Importantly, there is an open dialogue between these researchers and city administrators and developers, which means that many more of the ideas end up moving from the lab to the street.
As our developments increasingly focus on Russell Group university cities, we are often shocked by the lack of collaboration between town and gown; in fact, there appears to be quite a lot of mutual suspicion in many cities, rather than a clear alignment of interest. This is set against increasing interest from universities and their students in real estate and the urban realm. We have found that the doors of the research teams are usually wide open and they are delighted to test their theories and hypotheses against real-life experience and evidence.
We are really excited about some of the ideas coming out of UK universities and we are looking to embrace these in our development plans. In a number of cities we are working in, we have already started to encourage broader collaboration by arranging discussions on relevant topics, where a broad cross section of the development and academic worlds are invited. It is amazing how many of these individuals have never truly met, despite working next door to each other for 20 years.

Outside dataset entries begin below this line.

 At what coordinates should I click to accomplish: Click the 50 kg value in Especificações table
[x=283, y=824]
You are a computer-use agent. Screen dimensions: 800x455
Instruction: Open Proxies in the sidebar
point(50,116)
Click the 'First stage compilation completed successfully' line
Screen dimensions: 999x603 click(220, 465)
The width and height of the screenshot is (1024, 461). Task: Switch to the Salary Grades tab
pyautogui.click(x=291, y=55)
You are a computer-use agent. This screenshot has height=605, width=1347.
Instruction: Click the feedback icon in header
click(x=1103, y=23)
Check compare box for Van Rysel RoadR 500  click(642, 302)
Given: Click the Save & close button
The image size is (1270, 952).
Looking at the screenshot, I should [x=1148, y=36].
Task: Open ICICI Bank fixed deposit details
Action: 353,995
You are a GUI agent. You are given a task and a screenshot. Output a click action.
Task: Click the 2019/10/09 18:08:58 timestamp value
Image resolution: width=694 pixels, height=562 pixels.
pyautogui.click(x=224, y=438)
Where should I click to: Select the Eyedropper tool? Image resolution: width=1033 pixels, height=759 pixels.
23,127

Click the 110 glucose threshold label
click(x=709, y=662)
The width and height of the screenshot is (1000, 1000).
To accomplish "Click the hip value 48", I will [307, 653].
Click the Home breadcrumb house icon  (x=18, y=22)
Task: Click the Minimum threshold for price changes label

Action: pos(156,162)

We are also organising ‘future gazing’ workshops for fresh ideas focused on areas of big interest to us: construction efficiency, sustainable development, congestion mitigation and placemaking.
But we want to go further: we are providing a ‘living lab’ element within our developments, allowing ideas to be tested in the real world, so that they can be refined and proven and then adopted widely across other developments.
The urban realm will face many challenges over the next few years, but we have a major opportunity to embrace the often brilliant academic research being undertaken, and start to build a better future together.